Bei Papier hingegen, einem Rohstoff, von dem pro Jahr 400 Millionen Tonnen produziert werden, ist bisher nicht einmal nachweisbar, obes überhaupt Tropenholz enthält. Der Grund: Bei der Herstellung von Papier werden aus den Holzfasern die Lignine herausgekocht, Moleküle, die für die Verholzung sorgen. Dadurch wird das Zellgefüge zerstört. Die Fasern und die Gefäße bleiben allerdings weitgehend erhalten.

Bisher gab es aber für Tropenhölzer keine standardisierte Methode, um diese feinen Strukturen zu analysieren, und keine Datenbank, in der die einzigartigen Merkmale bestimmter Arten erfasst wurden. Das soll sich durch das neue Forschungsprojekt ändern. Dabei konzentrieren sich die Wissenschaftler auf die 25 wichtigsten Tropenholzarten aus Südostasien. "Denn dort liegen die größten Produktionsstätten für das global gehandelte Papier", erläutert Gerald Koch. Und wenn die Papierhersteller dort Tropenholz verarbeiteten, dann hauptsächlich Arten aus Südostasien.

Die einzigartigen Merkmale der 25 Tropenholzarten in einem Atlas aufzulisten ist der erste Schritt. Parallel stellen Forscher des Instituts für Holzchemie aus den Proben Papier her, wobei sie die Tropenholzfasern mit Fasern anderer Arten vermischen, wie es gängige Praxis ist. Das so produzierte Papier wird Stephanie Helmling auflösen und dann überprüfen, ob sie darin die spezifischen Merkmale der einzelnen Tropenholzarten wiederfindet.

Bis 2013 wollen die Hamburger die 25 Arten in Papier nachweisen können. Allerdings werden sie prinzipiell nicht zeigen können, ob enthaltenes Tropenholz illegal eingeschlagen wurde, denn dazu bräuchten sie genetische Informationen, die Rückschlüsse zulassen, wo der Baum gewachsen ist. Diese Informationen werden aber beim Kochen der Holzfaser zerstört. Dass illegales Tropenholz in Papier verarbeitet wird, zeigt folgender Fall: Auf einem Lagerplatz von Asiens größtem Papierproduzenten APP sammelten Greenpeace-Mitarbeiter Holzschnitzel, die sie Gerald Koch und seinem Team übergaben. Das Ergebnis: Die Proben enthielten Spuren von Ramin, einer Tropenholzart, die durch das Washingtoner Artenschutzabkommen geschützt ist.

Doch auch wenn sie künftig auf legal eingeschlagenes Tropenholz in Papier stießen, würde sich dadurch der Druck auf die Importeure erhöhen, hofft Gerald Koch.

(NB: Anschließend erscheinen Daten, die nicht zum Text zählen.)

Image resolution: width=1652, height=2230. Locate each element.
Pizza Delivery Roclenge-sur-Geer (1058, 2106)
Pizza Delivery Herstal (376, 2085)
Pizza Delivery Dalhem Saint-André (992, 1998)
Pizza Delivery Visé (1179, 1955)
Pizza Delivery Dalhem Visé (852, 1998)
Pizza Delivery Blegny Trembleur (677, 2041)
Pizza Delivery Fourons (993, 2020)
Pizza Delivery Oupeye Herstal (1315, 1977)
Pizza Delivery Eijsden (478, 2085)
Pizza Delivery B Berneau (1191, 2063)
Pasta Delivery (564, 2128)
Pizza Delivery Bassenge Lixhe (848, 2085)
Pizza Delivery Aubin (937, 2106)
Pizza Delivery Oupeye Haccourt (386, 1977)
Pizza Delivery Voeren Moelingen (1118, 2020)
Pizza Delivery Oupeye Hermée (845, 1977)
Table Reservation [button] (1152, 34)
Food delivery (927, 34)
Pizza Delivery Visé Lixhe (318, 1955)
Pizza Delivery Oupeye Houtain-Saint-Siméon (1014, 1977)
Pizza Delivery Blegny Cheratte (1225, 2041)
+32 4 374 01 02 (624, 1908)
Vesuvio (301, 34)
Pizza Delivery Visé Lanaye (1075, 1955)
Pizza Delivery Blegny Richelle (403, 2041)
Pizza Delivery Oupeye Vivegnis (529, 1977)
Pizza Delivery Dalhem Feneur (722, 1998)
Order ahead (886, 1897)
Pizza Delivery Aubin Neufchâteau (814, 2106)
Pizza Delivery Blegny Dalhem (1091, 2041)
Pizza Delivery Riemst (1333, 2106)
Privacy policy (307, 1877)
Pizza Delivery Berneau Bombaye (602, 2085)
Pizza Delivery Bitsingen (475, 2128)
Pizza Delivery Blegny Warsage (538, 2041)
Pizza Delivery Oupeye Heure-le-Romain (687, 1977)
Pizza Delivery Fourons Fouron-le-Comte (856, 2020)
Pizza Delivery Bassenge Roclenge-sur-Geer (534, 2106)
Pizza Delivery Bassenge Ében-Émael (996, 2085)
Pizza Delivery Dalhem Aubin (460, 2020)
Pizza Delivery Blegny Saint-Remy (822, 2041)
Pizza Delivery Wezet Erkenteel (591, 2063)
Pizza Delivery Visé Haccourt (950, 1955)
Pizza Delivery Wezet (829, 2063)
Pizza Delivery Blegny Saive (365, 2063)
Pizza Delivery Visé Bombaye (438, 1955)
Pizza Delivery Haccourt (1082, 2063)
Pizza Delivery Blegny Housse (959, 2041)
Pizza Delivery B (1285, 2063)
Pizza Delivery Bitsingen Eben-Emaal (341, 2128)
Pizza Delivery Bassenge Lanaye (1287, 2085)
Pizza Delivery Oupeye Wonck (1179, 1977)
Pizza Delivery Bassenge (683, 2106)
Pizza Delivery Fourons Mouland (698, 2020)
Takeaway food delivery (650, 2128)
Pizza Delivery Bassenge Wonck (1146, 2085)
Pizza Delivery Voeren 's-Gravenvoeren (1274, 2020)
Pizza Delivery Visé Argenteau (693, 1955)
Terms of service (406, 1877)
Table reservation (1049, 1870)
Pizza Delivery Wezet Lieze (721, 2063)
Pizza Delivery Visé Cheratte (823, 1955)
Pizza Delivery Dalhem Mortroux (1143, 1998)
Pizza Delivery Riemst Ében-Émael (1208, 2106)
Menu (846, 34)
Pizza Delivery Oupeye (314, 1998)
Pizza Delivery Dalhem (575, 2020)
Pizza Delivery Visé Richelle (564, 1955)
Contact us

Diese wiederum würden Druck auf die Produzenten in Südostasien ausüben, kein Tropenholz mehr zu verwenden. Was die neuen Methoden tatsächlich bewirken werden, muss sich noch zeigen. Zwar besagt die EU-Holzhandelsverordnung, die ab März 2013 gelten wird, dass Unternehmen "alle gebotene Sorgfalt walten lassen" sollen, damit kein illegal geschlagenes Holz in den Handel gelangt. Ob sie das tatsächlich tun, wird die Bundesanstalt für Landwirtschaft und Ernährung kontrollieren - aber nur anhand von Dokumenten. Erst bei Verdachtsfällen könnten Forscher wie Koch und Helmling aktiv werden - und wenn Unternehmen freiwillig an sie herantreten, um ihr Papier testen zu lassen.